Blog: http://kasunbg.blogspot.com
Twitter: http://twitter.com/kasunbg


On Fri, Jul 16, 2010 at 1:44 PM, Joder Illi <joderilli at gmail.com> wrote:

> Hi Kasun.
> My German stemmer Javascript implementation is complete, that means that I
> run the 35000 words of the sample vocabulary through the stemmer and I had a
> perfect match with the stemmed equivalent given on the page of the Snowball
> project. I suppose there are some optimisations that could be done to the
> Javascript, because I just wanted to get it working as soon as possible and
> didn´t spend much time thinking about optimizing the implementetion. I
> suppose that the  Javascript version of stemmer should be compatible with
> the Java version, but I didn´t check it explicitly. Let me know if anyone
> optimizes the implementation or if there are any differences with the Java
> implementation.
>
> Regarding your question about Javascript stemmers for other European
> languages, I remember seeing a Javascript implemantation of the english
> stemmer while I was looking for the german stemmer (but I didn´t find it, so
> I had to implement it by myself), I did´t come across Javascript
> implementation in other languages.
>
> Regards,
>    Joder Illi
>
> PS: Javascript source follows
> Just include it in your page and call
>
> var stemmer = new Stemmer();
> var stemmedWord = stemmer.stemm(wordToStem);
>
>
> function Stemmer() {
>     /*
>     German includes the following accented forms,
>     ä   ö   ü
>     and a special letter, ß, equivalent to double s.

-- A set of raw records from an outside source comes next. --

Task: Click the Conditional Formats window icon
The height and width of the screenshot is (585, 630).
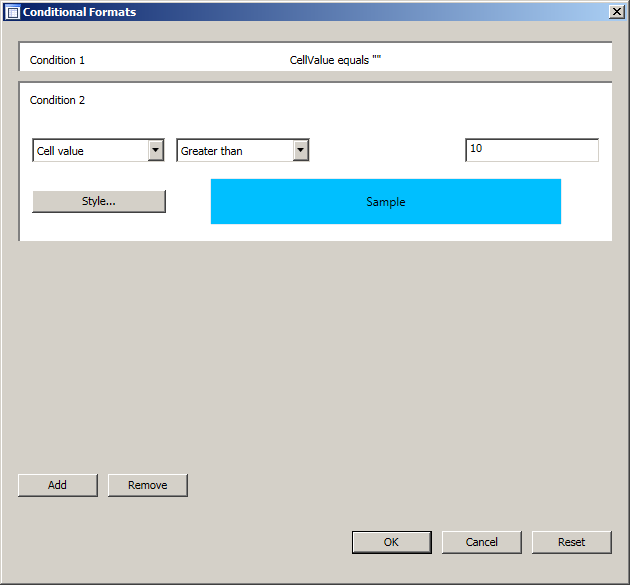Action: click(x=12, y=12)
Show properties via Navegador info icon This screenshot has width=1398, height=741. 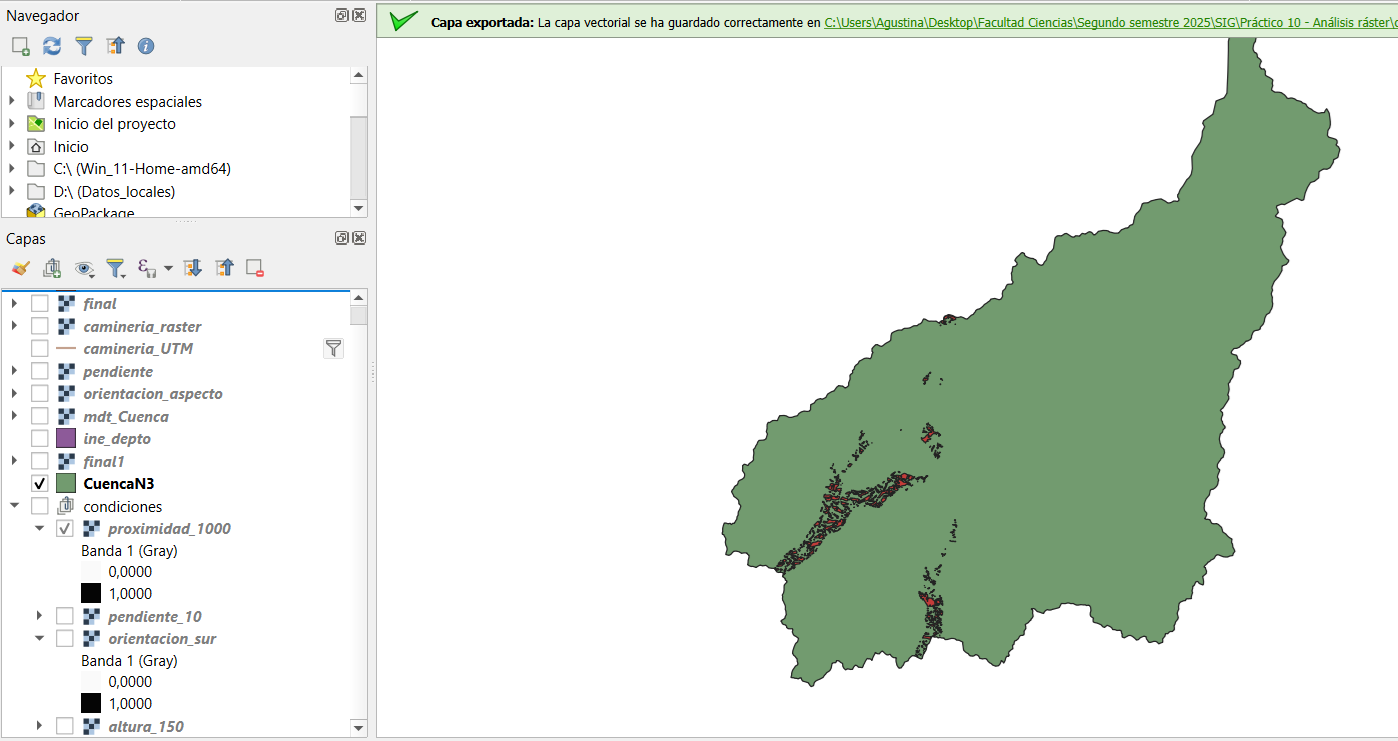pyautogui.click(x=146, y=46)
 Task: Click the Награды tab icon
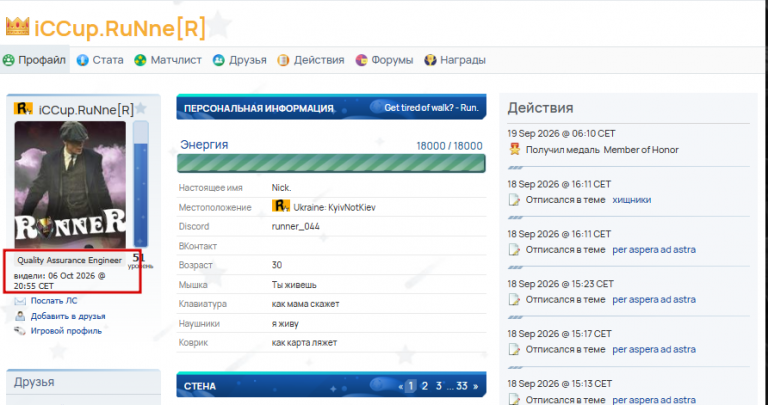430,60
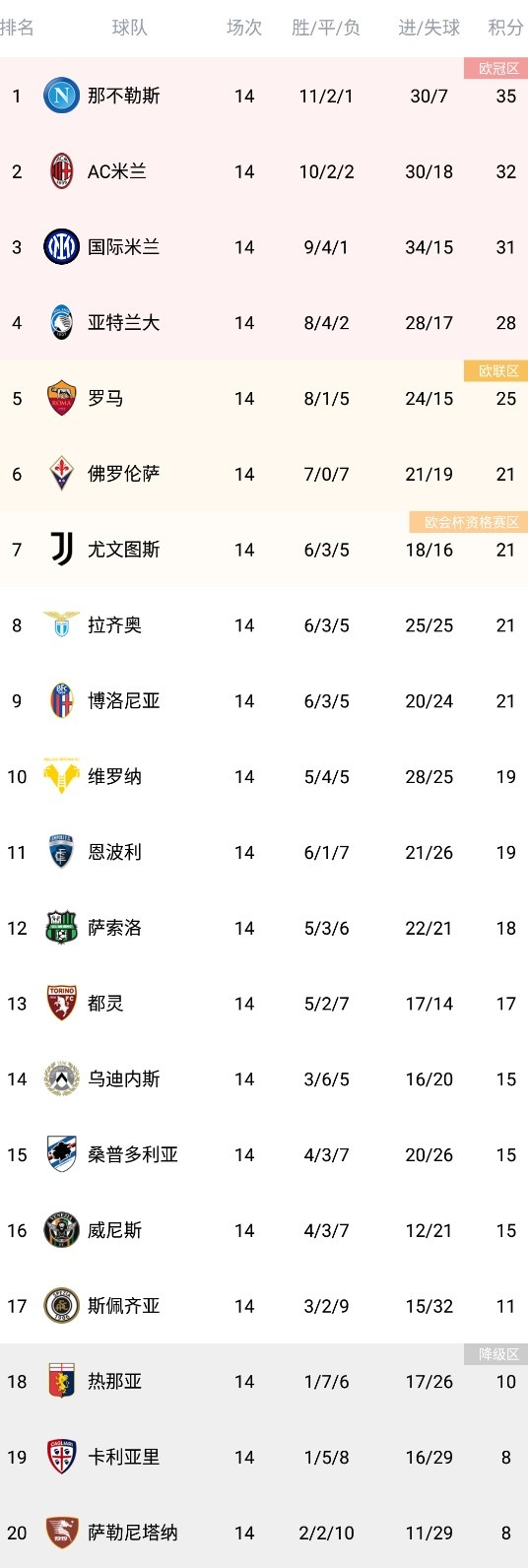
Task: Select the Fiorentina lily logo
Action: 61,474
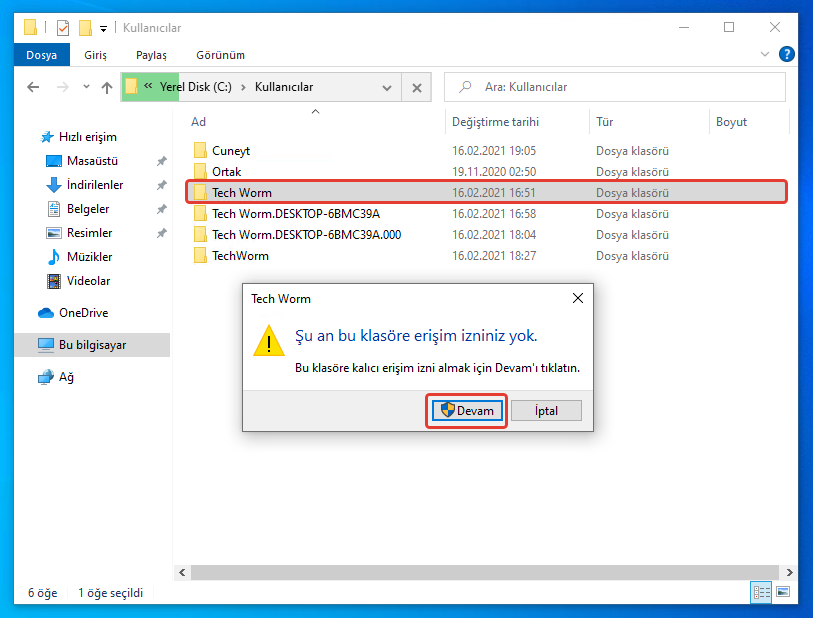The width and height of the screenshot is (813, 618).
Task: Click the blue help question mark icon
Action: tap(788, 54)
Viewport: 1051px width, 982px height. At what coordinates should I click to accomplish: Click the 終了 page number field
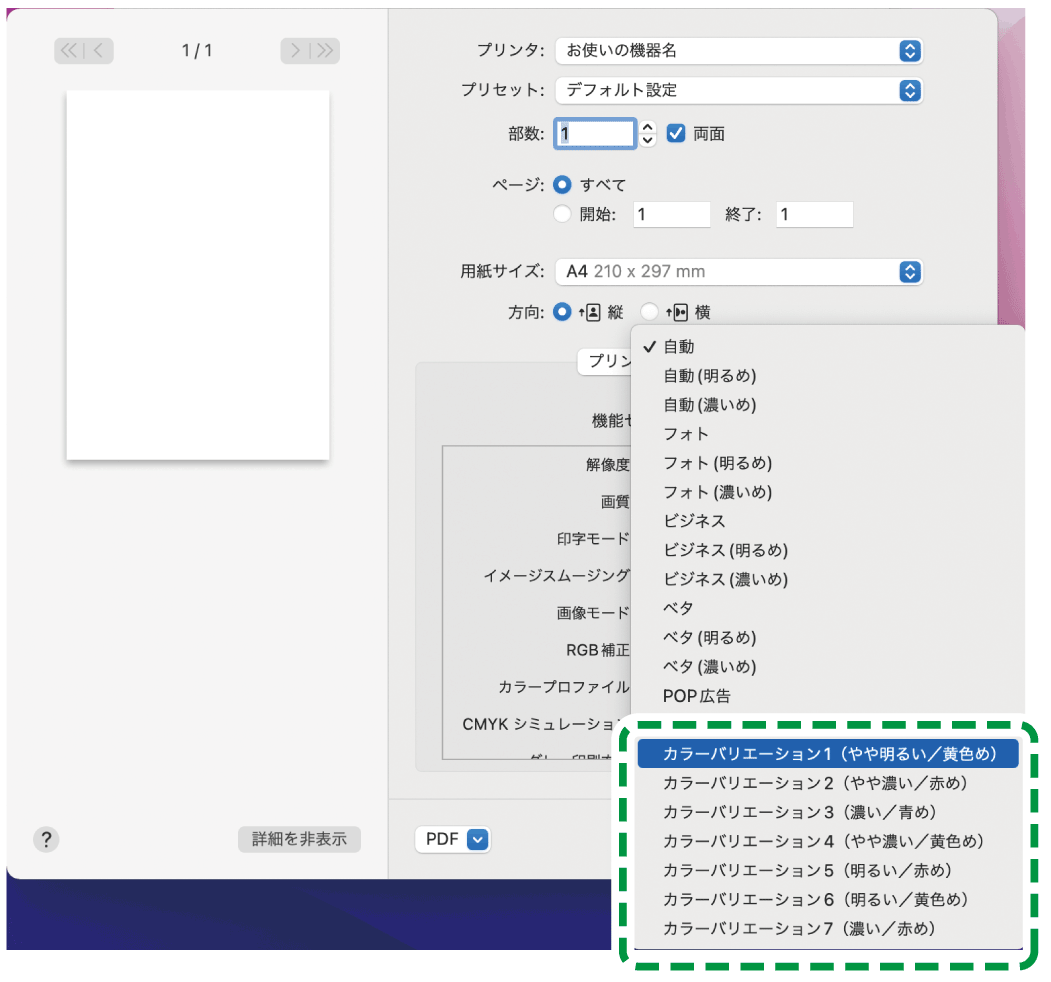(814, 214)
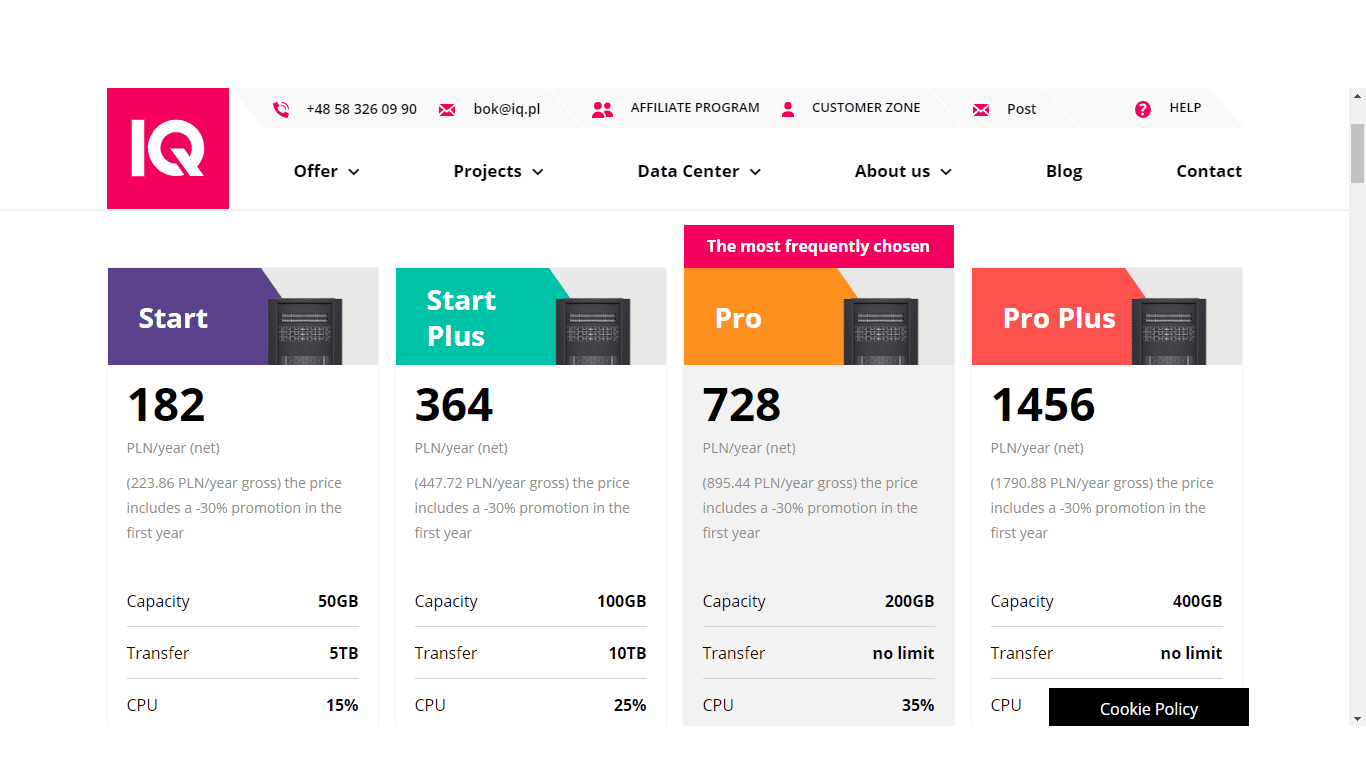Click the Customer Zone person icon
Screen dimensions: 1366x768
coord(788,109)
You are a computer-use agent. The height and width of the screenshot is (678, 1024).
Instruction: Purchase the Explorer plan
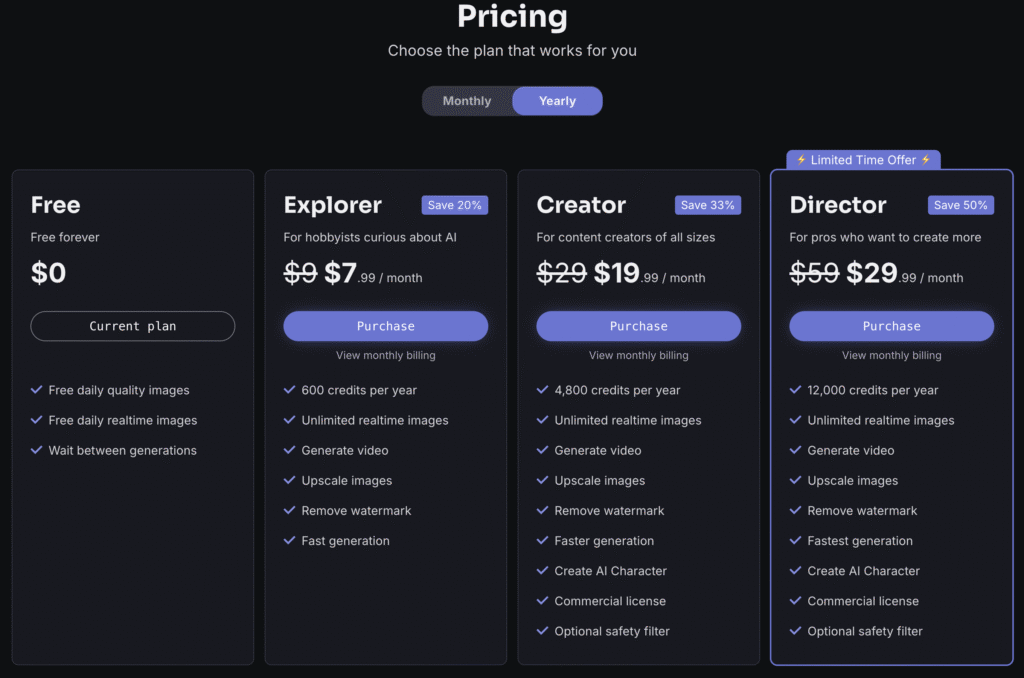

>     The following letters are vowels:
>     a   e   i   o   u   y   ä   ö   ü
>     */
>
>     this.stemm = function(word) {
>         /*
>         Put u and y between vowels into upper case
>         */
>         word = word.replace(/([aeiouyäöü])u([aeiouyäöü])/g, '$1U$2');
>         word = word.replace(/([aeiouyäöü])y([aeiouyäöü])/g, '$1Y$2');
>
>         /*
>         and then do the following mappings,
>         (a) replace ß with ss,
>         (a) replace ae with ä,                          Not doing these,
> have trouble with diphtongs
>         (a) replace oe with ö,                          Not doing these,
> have trouble with diphtongs
>         (a) replace ue with ü unless preceded by q.     Not doing these,
> have trouble with diphtongs
>         So in quelle, ue is not mapped to ü because it follows q, and in
> feuer it is not mapped because the first part of the rule changes it to
> feUer, so the u is not found.
>         */
>         word = word.replace(/ß/g, 'ss');
>         //word = word.replace(/ae/g, 'ä');
>         //word = word.replace(/oe/g, 'ö');
>         //word = word.replace(/([^q])ue/g, '$1ü');
>
>         /*
>         R1 and R2 are first set up in the standard way (see the note on R1
> and R2), but then R1 is adjusted so that the region before it contains at
> least 3 letters.
>         R1 is the region after the first non-vowel following a vowel, or is
> the null region at the end of the word if there is no such non-vowel.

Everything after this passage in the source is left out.